Exercise inputs section start

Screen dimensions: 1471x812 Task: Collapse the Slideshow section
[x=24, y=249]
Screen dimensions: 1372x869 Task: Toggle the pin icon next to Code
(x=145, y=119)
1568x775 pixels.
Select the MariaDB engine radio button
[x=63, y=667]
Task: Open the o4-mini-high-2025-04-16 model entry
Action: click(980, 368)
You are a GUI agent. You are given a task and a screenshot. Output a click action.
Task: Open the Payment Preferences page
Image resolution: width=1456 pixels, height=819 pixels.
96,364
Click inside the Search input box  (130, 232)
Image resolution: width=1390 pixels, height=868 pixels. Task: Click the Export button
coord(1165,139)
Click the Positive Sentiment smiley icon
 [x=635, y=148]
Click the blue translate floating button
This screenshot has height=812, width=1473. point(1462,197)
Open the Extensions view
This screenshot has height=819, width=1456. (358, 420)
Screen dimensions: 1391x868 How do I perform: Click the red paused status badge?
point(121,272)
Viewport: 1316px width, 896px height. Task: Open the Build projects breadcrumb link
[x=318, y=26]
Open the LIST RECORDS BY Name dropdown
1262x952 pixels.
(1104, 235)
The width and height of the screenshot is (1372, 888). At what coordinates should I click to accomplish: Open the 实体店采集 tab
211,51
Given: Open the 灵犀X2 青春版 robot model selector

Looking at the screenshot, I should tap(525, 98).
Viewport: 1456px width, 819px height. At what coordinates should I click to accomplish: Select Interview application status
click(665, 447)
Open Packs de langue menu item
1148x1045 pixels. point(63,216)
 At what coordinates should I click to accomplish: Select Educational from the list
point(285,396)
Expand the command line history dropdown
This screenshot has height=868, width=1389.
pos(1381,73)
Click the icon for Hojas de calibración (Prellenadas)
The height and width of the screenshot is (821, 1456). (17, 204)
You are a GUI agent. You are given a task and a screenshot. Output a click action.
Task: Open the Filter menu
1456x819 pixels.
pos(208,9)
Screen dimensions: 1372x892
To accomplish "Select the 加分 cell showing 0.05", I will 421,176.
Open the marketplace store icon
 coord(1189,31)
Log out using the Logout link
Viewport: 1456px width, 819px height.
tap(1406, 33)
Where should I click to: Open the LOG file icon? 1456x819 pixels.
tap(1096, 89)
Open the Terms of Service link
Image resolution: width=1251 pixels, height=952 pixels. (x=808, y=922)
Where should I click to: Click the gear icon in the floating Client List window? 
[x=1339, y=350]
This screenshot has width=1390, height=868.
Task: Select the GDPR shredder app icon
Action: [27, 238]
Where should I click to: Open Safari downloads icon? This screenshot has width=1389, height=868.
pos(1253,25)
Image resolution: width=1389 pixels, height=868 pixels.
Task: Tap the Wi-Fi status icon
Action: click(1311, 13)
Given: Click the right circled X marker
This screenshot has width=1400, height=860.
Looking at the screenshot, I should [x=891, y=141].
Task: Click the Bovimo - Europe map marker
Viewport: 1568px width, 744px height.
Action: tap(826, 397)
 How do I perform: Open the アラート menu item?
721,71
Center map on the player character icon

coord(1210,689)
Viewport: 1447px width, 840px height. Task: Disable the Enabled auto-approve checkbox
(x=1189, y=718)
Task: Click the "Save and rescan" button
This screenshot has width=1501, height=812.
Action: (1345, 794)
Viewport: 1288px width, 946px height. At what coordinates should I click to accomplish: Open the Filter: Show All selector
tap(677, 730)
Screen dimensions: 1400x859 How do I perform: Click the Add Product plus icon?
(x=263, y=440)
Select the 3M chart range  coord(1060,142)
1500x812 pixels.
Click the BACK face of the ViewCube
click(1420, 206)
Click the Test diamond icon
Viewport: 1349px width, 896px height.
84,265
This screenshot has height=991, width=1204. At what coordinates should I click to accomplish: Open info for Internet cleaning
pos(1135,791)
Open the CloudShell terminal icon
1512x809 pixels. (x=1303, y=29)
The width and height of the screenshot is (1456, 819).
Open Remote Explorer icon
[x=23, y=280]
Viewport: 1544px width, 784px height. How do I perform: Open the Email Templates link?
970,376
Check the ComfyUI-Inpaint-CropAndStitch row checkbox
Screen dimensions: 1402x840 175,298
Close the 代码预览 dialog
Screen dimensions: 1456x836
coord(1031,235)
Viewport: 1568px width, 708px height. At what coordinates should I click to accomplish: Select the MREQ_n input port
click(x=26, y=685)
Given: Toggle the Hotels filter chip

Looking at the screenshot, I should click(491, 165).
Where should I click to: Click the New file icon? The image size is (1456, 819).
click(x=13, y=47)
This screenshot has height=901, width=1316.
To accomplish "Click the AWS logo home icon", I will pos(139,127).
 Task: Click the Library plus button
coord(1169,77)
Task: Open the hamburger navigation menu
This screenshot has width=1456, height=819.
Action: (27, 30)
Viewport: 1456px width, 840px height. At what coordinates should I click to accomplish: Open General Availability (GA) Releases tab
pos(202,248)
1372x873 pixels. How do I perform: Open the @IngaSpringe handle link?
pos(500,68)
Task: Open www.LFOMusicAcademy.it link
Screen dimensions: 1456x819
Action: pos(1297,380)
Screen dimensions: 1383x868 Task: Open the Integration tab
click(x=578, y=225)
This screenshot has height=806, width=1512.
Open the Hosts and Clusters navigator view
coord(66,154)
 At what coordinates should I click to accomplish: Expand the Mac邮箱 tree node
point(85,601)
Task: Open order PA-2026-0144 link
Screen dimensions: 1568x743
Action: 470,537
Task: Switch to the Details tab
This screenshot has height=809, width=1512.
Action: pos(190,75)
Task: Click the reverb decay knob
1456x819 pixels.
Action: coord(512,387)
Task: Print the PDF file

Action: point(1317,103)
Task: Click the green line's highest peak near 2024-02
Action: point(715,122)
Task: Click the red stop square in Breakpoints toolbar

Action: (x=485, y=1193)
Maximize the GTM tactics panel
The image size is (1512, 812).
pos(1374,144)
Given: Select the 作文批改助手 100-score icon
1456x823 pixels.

Exercise inputs section end

● Your task
Where a line above holds the word "marker", copy it.

● Exercise answer
Given: Click the right circled X marker
Task: Click the Bovimo - Europe map marker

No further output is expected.